_DATA PROVIDED:_

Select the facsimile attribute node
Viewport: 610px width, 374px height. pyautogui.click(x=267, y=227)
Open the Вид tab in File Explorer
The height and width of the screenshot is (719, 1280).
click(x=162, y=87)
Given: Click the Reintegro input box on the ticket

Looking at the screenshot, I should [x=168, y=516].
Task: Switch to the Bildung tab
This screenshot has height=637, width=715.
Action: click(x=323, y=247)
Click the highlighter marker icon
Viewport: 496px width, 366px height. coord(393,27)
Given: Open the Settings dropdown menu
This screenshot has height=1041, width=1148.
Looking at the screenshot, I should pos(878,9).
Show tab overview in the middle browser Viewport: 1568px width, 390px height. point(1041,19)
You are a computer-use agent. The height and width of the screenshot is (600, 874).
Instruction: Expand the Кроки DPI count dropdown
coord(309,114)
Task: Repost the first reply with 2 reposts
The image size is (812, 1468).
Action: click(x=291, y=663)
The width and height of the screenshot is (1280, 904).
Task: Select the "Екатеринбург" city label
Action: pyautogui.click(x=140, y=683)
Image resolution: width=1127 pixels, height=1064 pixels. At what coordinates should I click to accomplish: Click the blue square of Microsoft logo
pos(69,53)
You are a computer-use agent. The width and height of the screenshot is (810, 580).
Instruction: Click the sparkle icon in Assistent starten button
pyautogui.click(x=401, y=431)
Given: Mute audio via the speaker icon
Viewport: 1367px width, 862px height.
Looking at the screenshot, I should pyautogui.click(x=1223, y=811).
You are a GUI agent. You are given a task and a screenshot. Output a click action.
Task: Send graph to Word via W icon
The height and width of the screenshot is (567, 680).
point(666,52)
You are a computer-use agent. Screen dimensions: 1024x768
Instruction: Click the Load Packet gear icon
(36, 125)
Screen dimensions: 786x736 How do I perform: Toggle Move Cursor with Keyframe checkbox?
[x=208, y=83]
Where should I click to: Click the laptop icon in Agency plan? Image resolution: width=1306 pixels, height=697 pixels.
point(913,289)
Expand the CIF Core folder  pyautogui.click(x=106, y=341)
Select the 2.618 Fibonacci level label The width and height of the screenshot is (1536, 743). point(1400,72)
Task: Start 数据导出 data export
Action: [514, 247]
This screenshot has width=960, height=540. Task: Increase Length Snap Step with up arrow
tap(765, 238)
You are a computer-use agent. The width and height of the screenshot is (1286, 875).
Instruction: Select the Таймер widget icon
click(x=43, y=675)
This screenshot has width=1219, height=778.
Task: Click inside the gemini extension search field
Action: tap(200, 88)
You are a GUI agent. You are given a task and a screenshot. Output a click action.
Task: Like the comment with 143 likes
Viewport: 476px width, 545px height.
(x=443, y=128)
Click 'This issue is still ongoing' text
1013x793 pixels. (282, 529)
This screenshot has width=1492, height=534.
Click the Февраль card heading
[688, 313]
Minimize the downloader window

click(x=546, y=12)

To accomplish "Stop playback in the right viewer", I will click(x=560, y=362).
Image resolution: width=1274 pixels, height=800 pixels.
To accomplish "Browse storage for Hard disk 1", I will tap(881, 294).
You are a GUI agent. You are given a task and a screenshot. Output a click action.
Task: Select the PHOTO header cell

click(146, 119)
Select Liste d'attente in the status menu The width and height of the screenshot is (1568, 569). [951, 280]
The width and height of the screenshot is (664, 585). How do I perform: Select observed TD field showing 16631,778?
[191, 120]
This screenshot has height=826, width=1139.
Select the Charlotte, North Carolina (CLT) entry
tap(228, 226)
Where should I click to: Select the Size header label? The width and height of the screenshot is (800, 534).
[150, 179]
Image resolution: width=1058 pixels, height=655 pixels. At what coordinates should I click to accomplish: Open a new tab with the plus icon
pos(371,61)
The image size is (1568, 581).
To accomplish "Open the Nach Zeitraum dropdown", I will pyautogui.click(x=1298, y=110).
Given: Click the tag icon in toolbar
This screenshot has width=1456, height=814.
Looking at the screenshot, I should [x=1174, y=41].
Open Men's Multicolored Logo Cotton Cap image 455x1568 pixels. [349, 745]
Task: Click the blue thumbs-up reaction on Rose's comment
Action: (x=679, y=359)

_ACTIVITY:_ Only the lines above starting at the line that holds "Image resolution: width=1274" and ending at the line that holds "Select Liste d'attente" are to be repeated, exactly and in full.

_WRITTEN REPLY:_
Image resolution: width=1274 pixels, height=800 pixels.
To accomplish "Browse storage for Hard disk 1", I will tap(881, 294).
You are a GUI agent. You are given a task and a screenshot. Output a click action.
Task: Select the PHOTO header cell

click(146, 119)
Select Liste d'attente in the status menu The width and height of the screenshot is (1568, 569). [951, 280]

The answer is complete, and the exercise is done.